The lowest RMSE on the test data (472.42), indicating the best fit to real-world values.
Elastic Net balances the regularization, avoiding overfitting.
**Alternative model: Lasso Regression (a regularized linear regression)**. Why:
The second best R² on the test data (0.9686).
Low RMSE (627.63), which also indicates good consistency.
Less sensitive to collinearity than simple linear regression.
⭕ **_Worst Model:_**
Random Forest overfits the training data, with the highest test errors and reduced generalizability.
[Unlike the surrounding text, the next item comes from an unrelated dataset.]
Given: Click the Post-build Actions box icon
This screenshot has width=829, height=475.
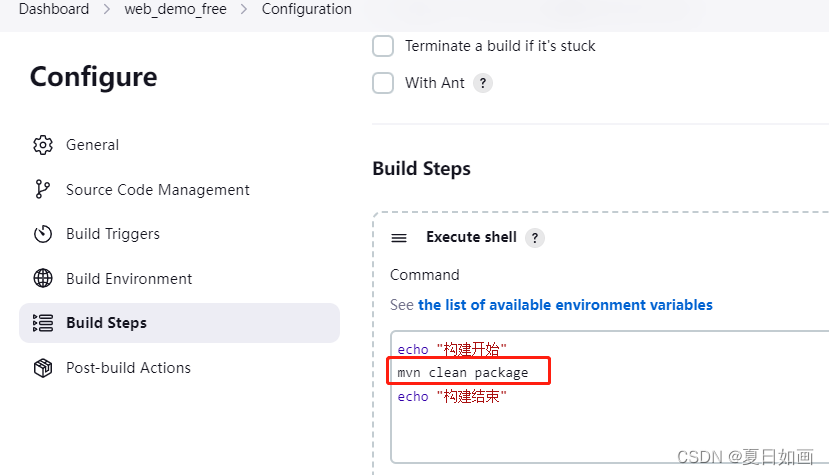Looking at the screenshot, I should coord(42,368).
It may require hyperparameter tuning to improve its performance.
## Run locally
**Clone the repository:**
```
git clone https://github.com/MariiaSam/Rent-in-Brazil.git
cd Rent-in-Brazil
```
**Set up the virtual environment with Poetry**
Set up project dependencies:
```
poetry install
```
To activate the virtual environment, run the command:
```
poetry shell
```
To add a dependency to a project, run the command:
```
poetry add 
```
To pull in existing dependencies:
```
poetry install
```
# Using
Run the Streamlit application with the command:
```
streamlit run app.py
```
# Docker
This project also supports Docker containerization, which makes it easy to run the application without having to manually configure the environment.
**1. Starting a project with Docker**
Use the command to run a container based on your Docker Image:
```
docker run --rm -d -p 8880:8880 rentinbrazil:latest
```
- --rm - automatically removes the container after stopping;
- -d - runs the container in the background;
- -p 8880:8880 - displays port 8880 on the local machine to access the application.
**2. Access to the application:**
After starting the container, the application will be available at the address:
```
http://localhost:8880
```
3. **Stopping the project:**
To stop the project, do:
```
docker ps
```
Then use the command to stop the container:
```
docker stop 
```
Where  is your container's identifier, obtained from the docker ps command.